▶ _MATERIALS PROVIDED_:
----
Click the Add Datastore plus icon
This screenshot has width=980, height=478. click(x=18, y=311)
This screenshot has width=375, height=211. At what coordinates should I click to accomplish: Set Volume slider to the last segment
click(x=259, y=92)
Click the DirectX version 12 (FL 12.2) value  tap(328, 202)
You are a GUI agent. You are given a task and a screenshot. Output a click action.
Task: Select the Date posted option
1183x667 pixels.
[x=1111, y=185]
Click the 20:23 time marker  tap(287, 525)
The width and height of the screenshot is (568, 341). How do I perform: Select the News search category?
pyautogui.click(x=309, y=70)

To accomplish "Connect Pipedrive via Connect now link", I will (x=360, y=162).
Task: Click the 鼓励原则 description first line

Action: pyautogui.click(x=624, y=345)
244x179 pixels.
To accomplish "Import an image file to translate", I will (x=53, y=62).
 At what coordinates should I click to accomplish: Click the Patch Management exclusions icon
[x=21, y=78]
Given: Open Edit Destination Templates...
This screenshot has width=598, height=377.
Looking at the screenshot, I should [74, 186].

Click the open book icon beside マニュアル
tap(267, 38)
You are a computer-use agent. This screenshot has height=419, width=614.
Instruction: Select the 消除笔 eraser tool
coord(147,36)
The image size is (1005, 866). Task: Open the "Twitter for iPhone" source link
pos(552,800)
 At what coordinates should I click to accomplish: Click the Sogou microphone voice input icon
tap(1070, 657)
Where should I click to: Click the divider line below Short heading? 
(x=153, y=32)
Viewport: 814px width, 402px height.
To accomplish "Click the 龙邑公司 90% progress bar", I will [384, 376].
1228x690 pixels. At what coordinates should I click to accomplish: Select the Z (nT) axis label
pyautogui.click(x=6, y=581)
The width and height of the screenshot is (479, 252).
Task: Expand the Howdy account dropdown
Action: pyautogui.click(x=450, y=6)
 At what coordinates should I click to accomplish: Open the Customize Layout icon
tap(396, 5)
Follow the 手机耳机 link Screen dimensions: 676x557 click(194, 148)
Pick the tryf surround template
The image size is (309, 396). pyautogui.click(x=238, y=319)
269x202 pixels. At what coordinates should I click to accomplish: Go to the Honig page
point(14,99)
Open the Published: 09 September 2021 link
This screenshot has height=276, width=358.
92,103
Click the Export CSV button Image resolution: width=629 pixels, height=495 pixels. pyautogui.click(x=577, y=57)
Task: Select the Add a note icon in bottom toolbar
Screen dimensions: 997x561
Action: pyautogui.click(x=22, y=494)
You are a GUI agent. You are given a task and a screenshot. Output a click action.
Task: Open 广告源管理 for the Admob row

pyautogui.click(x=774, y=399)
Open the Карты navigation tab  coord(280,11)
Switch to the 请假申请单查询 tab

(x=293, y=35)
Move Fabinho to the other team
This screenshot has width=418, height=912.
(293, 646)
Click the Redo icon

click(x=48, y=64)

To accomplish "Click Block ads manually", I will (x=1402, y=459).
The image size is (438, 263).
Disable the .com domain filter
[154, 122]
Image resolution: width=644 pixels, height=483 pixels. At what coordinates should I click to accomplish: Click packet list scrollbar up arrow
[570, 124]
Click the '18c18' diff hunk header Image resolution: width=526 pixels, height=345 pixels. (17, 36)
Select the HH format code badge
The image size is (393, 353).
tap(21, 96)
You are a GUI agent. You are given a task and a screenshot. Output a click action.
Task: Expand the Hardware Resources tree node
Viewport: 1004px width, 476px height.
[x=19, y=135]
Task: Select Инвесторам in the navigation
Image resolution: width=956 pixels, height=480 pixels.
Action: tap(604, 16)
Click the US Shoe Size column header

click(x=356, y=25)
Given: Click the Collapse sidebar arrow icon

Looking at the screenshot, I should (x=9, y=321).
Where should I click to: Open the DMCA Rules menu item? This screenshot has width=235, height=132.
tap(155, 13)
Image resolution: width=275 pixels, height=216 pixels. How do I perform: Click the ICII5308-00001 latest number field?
----
▶ _WHAT YOU NEED TO DO_: Rewrite the data from the line with "Click the Export" to the line with "Action: pyautogui.click(x=22, y=494)", both included, keeping the requests unchanged and scaling every coordinate in the answers by 2.1, rounded to the nearest whole number with halves rounded up.

▶ _ANSWER TO THIS PROBLEM_:
Click the Export CSV button Image resolution: width=629 pixels, height=495 pixels. pyautogui.click(x=1212, y=120)
Task: Select the Add a note icon in bottom toolbar
Screen dimensions: 997x561
Action: pyautogui.click(x=46, y=1037)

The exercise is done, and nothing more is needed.